Task description:
Only the lines from the one containing "The width and" through the end of the listing are to be repeated, exactly and without pictures.

BEGIN Materials provided

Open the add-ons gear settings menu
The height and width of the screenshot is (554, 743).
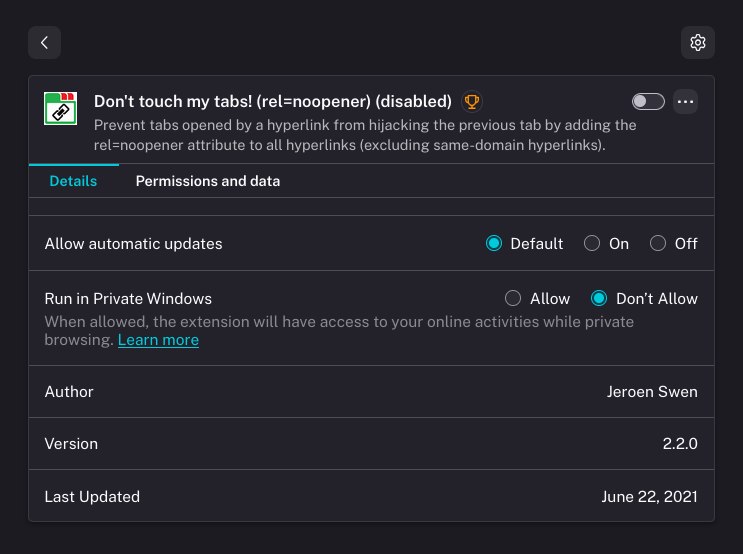(698, 42)
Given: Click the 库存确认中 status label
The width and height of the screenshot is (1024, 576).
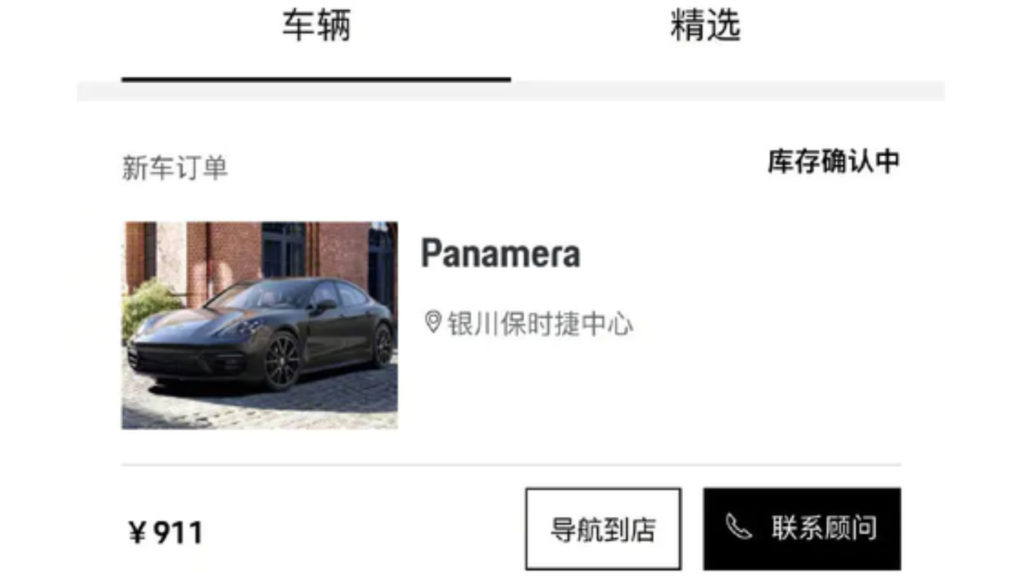Looking at the screenshot, I should click(x=834, y=162).
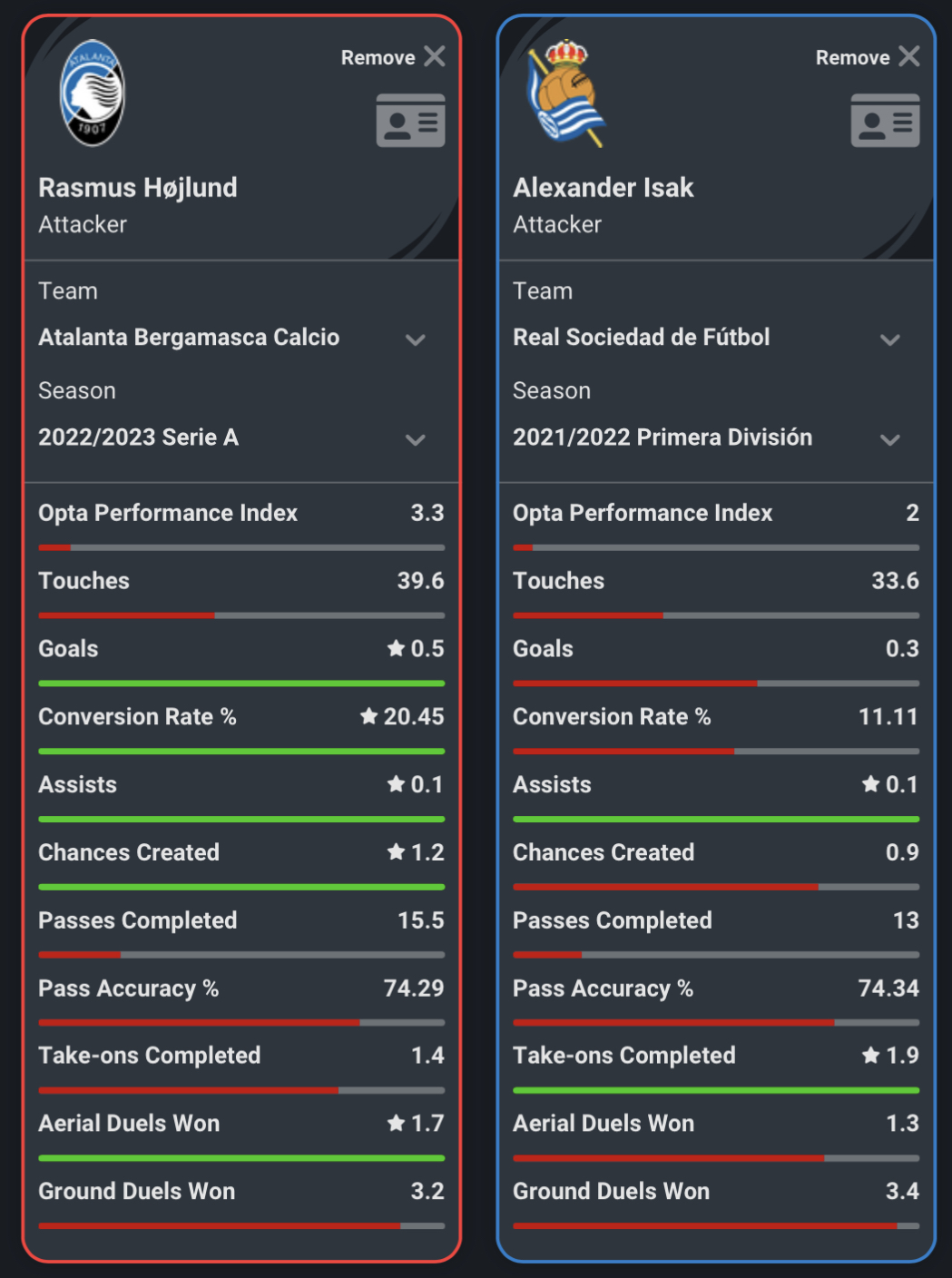Click the Remove text on Højlund's card
The height and width of the screenshot is (1278, 952).
coord(378,57)
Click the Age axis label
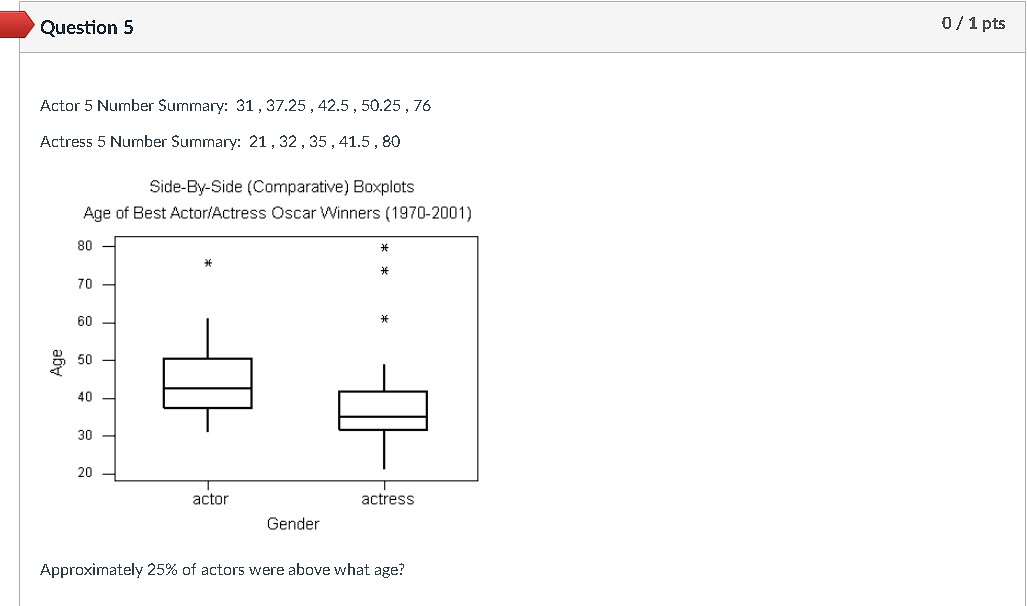 coord(57,364)
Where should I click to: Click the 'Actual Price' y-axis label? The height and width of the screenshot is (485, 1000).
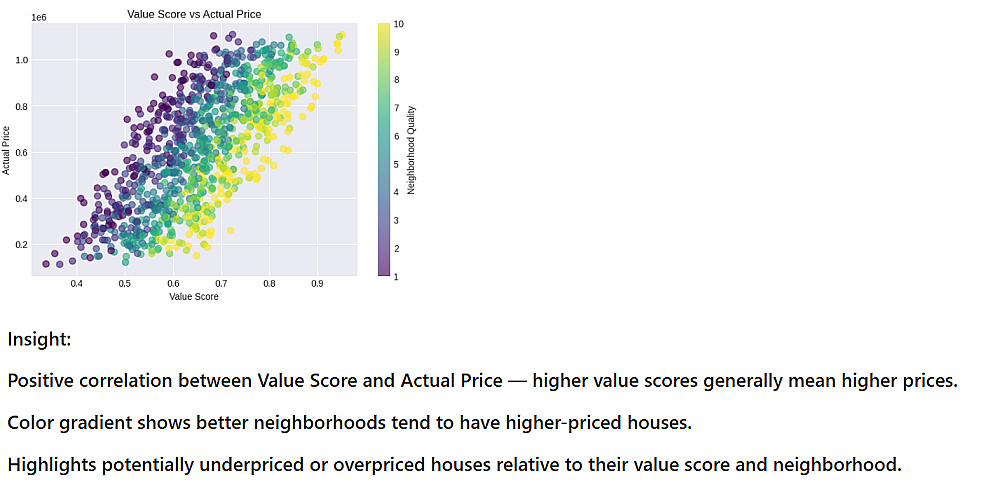[x=8, y=150]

END Materials provided

Solution to the problem:
The width and height of the screenshot is (1024, 576).
Looking at the screenshot, I should click(x=834, y=162).
Click the Remove text on Højlund's card
The height and width of the screenshot is (1278, 952).
coord(378,57)
Click the Age axis label
 coord(57,364)
Where should I click to: Click the 'Actual Price' y-axis label? The height and width of the screenshot is (485, 1000).
[x=8, y=150]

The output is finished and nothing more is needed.